“Shouting Fire” will have you seeing red

I recently saw the new documentary “Shouting Fire: stories from the edge of free speech.”  I must say, it’s well-worth watching.  The film is about the First Amendment and free speech in the United States.  More specifically, it’s about the perceived endangerment of free speech in the US.  It consists of a collection of stories, each revolving around the use and abuse of free speech.  There’s even a Facebook page for people to find out more about the film and engage in discussions.  There is a clearly political tone to the piece: it’s makers seem staunchly in favour of the First Amendment as an inviolate tenet of American life, to be sacrificed for no one and nothing.

You may find yourself at once attracted and repulsed by this documentary.  I certainly was.  The story of  Debbie Almontaser, for instance, is a great example of how a thoughtful, caring person – who happens to be Muslim – was torn to shreds by the mass media.  Although Ms. Almontaser always represented herself thoughtfully and intelligently, she was naive enough to speak in ways that were easily twisted by certain news outlets and anti-Muslim racist groups in the US to appear to suggest exactly the opposite of what she actually meant.  Here is a case of good words, utterly in perhaps the wrong context, or with a lack of appreciation for the peculiarities of certain segments of American culture, becoming bad ones.  Perhaps Ms. Almontaser was too naive.  But it appears quite certain that a significant number of New Yorkers displayed ignorance on a cosmological scale, a streak of malice as wide as the Mississippi River, and a nearly clinical lack of empathy.
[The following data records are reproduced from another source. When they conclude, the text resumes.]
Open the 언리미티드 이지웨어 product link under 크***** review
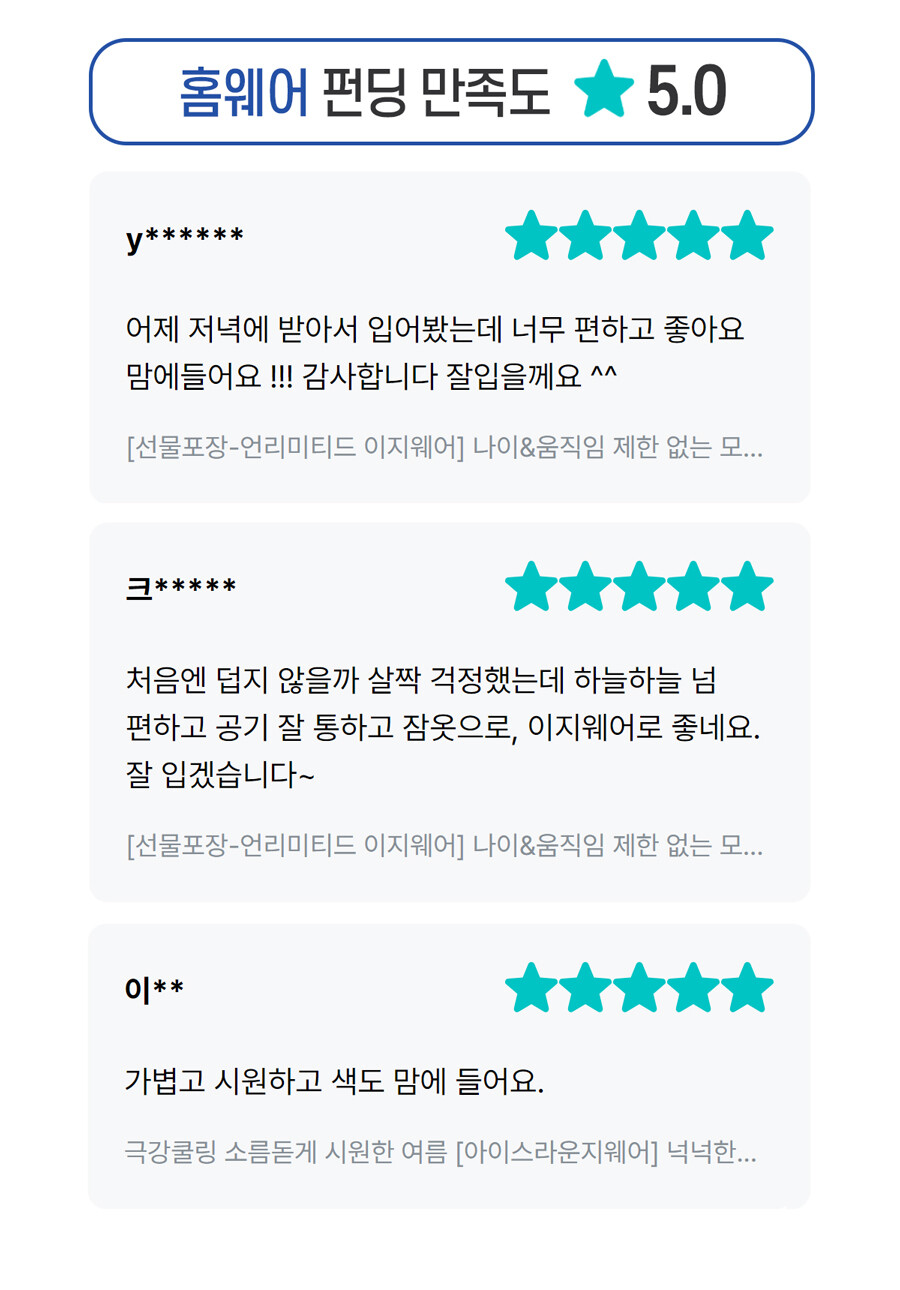 [444, 847]
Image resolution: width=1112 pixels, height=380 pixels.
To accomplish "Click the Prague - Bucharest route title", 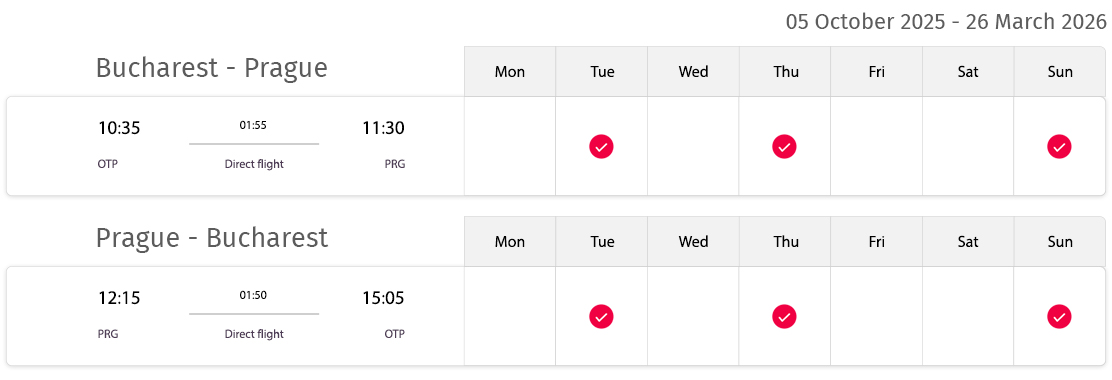I will pos(211,238).
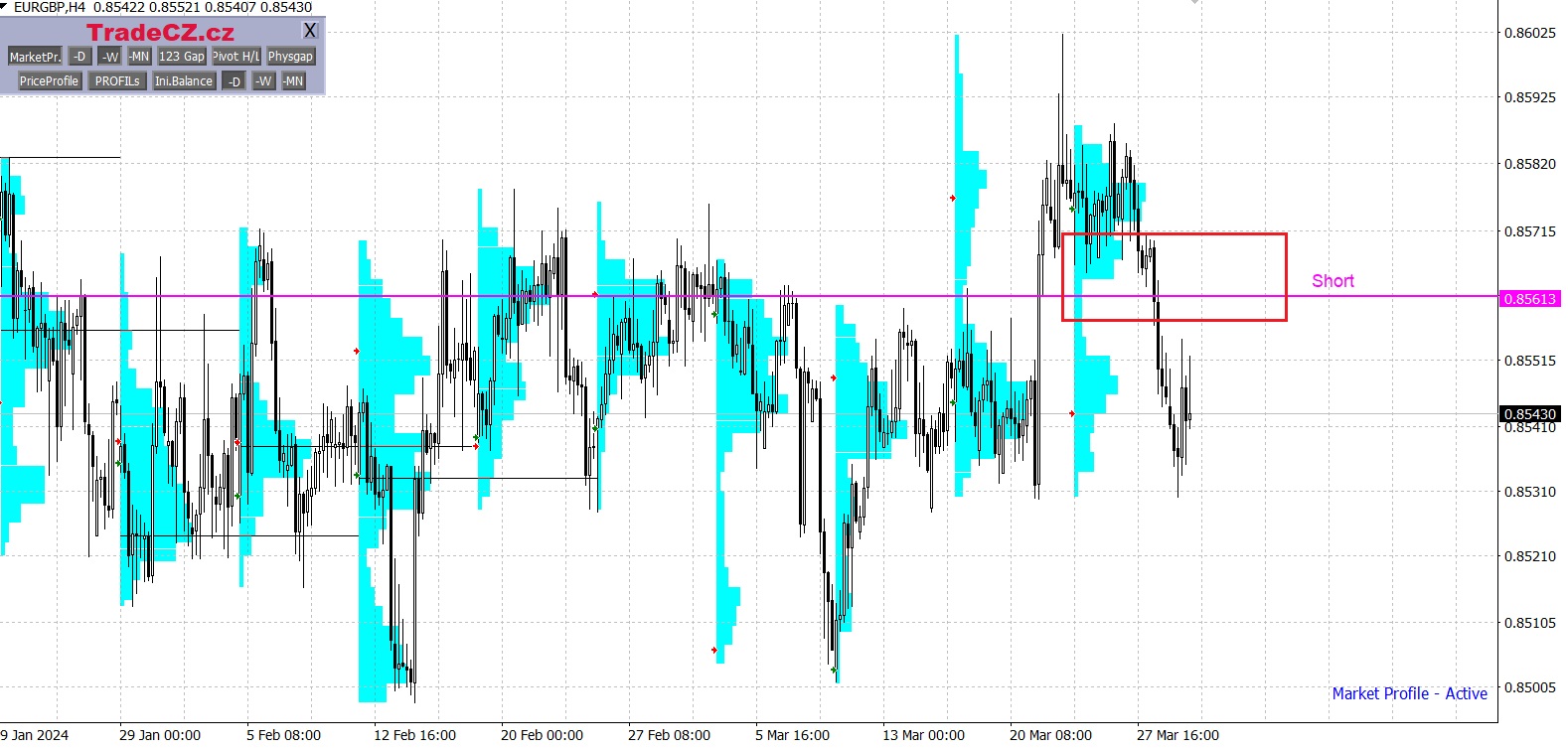Click the -MN button in the bottom row

click(293, 81)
The documentary also covers the story of Ward Churchill, who was removed from his post as a Professor at the University of Colorado at Boulder for “research misconduct.”  Churchill’s writings are intentionally controversial and inflammatory (check out his titles in Google Scholar).  The man is clearly well-educated and has an excellent grasp of English.  It seems, then, that he intentionally chooses to write and say things that piss people off.

This isn’t what professors do.  Once granted the status of professor, one is expected to uphold a certain code of conduct – at least in matters of intellect.  This code includes, among other things, communicating in the most rational and reasonable way possible.  And communication is a vital characteristic of the professoriate: knowledge is useless if it cannot be communicated, and professors are the keepers of knowledge.  They may be passionate, but they must abide by the centuries old rules of good, meticulous research and its communication.  Time and time again over the centuries it has been shown that those who implement slash-and-burn policies of self-expression, writing, and speaking end up being ignored and, often, proved wrong.

It seems evident that Churchill intentionally abdicated this responsibility.  The question in the Churchill case is: does free speech trump a professor’s responsibilities?  It seemed that the makers of the documentary thought it did.  I disagree.  Churchill was granted the right of free speech as an American citizen.  But he chose to be a professor, knowing full well what the professor’s responsibilities were.  (I refuse to believe anyone would subject themselves to the personal suffering needed to achieve a professorship without knowing what they were getting themselves into.)  No one forced him to be a professor.  He could have gained just as much notoriety and disseminated his ideas just as quickly without being a professor.  His ideas would have been no more praised or vilified without his professorial standing as with it.  Because it was his choice, then he also had to accept the responsibilities that require, not a muzzling of his right to free speech, but rather a choice of language, tone, and vocabulary that is designed to not be inflammatory and intentionally confrontational.  He chose instead to abdicate those responsibilities.  This demeans the professoriate.  To maintain the status of the professoriate and the trust that others should have of it, he just had to go.

These are just two examples of the stories that are covered in this documentary.

You might love it, or you might hate it.  But whatever else, you’ll be glad you watched it.